Na przestrzeni ostatnich dwóch lat odnotowano także wyraźny wzrost udziału ruchu z mobilnych systemów operacyjnych, które dostarczają już coraz większy odsetek całego ruchu internetowego. Począwszy od 9,8% (w styczniu 2014) do 31,8% (w lipcu 2016). Co nie zaskakuje, w głównej mierze jest to zasługą użytkowników Androida.
„Z czego może wynikać spadek popularności systemu iOS na polskim gruncie? W pewnym momencie system iOS przestał być już tak bardzo atrakcyjny zarówno dla developerów aplikacji, jak i ich użytkowników. Pojawił się na rynku system Android, który powoli zaczął wprowadzać więcej udogodnień, więcej możliwości personalizacji, więcej bezpłatnych aplikacji. Produkty iOS kompatybilne tylko z wybranymi programami, nie podołały otwartości systemu z zielonym robocikiem.” - Małgorzata Wołejko, Mobile Audience Measurement Director w Spicy Mobile
Jak popularność iOS w Polsce wypada na tale innych państw? W Słowacji, Bułgarii, Chorwacji i Czechach rynkowe udziały tego systemu nie wynoszą więcej niż 19%. Na Węgrzech oraz w Rumunii również popularniejszy jest Android, a udział systemu marki Apple osiągnął nieco powyżej 20%. Dla porównania w Danii i Belgii system iOS jest bardzo popularny. Belgowie cenią sobie system iOS i Android w równym stopniu. Statystyki są tam bardzo zbliżone. 48,70% udziału zyskuje Android, a 49,59% system iOS. Natomiast w Danii znacząco wygrywa system marki Apple, w sierpniu br. udział tego oprogramowania w ruchu z urządzeń mobilnych w tym kraju wynosił 72,81%, Android uzyskał 26,02%.
Popularność systemu operacyjnego w danym kraju może zależeć od różnych czynników, chociażby od funkcjonalności czy dostępności do wybranych usług. Nie da się jednak zaprzeczać, że znacznie odgrywają tu także ceny, które w przypadku urządzeń Apple są zazwyczaj bardzo wysokie.
Źródło: Spicy Mobile, pcadvisor - foto
Komentarze
43Najtaniej:
Canada: $636.18
United Arab Emirates: $707.64
Hong Kong: $717.52
Russia: $730.27
Taiwan: $731.17
Najdrożej:
Czech Republic: $847.84
Hungary: $858.02
Sweden: $873.63
Brazil: $973.61
Turkey: $1029.41
Nah, na pewno to nie to.
Lubimy narzekać na brak slotu na karty, brak możliwości wymiany baterii itd. No ale właśnie to wynika z pragmatyzmu. Cały dawny wschodni blok tak ma i niech ma jak najdłużej.

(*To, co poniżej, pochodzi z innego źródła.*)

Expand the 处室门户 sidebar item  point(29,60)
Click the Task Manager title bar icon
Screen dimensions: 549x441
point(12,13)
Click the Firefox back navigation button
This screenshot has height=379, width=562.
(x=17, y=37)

U mnie w pracy więcej spotkam flagowych smartfonów z androidem niż z jabłkiem. Ceny praktycznie te same co apple. Więc argument, że nas nie stać nie jest do końca prawdą.
Ta pani plecie bzdury. W Polsce i innych krajach bloku wschodniego kwestią jest cena, tylko i wyłącznie. Najlepszym dowodem jest popularność iOSa na rynkach "bogatszych"…
Uzywam Androida od 3 lat i klne na niego niemiłosiernie.
Brakuje mi iOS.
Android ciągle ma przywiechy, coś nie działa jak trzeba, pierdzieli się. Trzeba konfigurować masę rzeczy by dobrze działało.
Coś skonfigurujesz. Zainstaluje się update i... znów trzeba konfigurować.
Klikam na coś, czekam 2 sekundy bo zwis.
Ba.
Pisze sms i potrafi się na 3s ZAWIESIĆ przy pisaniu smsa.
Już samo wpisywanie PINu przy starcie chodzi mega wolno - ja rozumiem, że wtedy w tle się ładują inne procesy, ale rany. Mamy 21 wiek. Procesory wielordzeniowe. Naprawdę nie da się zrobić by jeden wątek nie przywieszał drugiego?
w iOS NIGDY nie doświadczyłeż NAJMNIEJSZEJ zwichy.
Wszystko działało natychmiastowo.
A używałem też 3 lata.
Do tego w iOS nie trzeba się bawić w opcje, pod opcje, zakładka w pod opcjach a i tam jest opcja która mnie interesuję jak w Andoidzie...
Tam było "5 ustawień na krzyż"... ale wszystko na dzień dobry działało tak, że nie trzeba było nic ustawiać.
Nie było dużo opcji bo po co więcej skoro wszystko działało dobrze.
iOS był banalny w obsłudze. Nie pogubisz się w tonach ustawień.
Miałem WP8.1 i 10. O ile W10 chodził mi bardzo słabo, to W8.1 uważam za doskonały system. Ma wszystko czego ja potrzebuję i na 2GB ramu chodzi sympatycznie.
A tak w ogóle to symbian FTW!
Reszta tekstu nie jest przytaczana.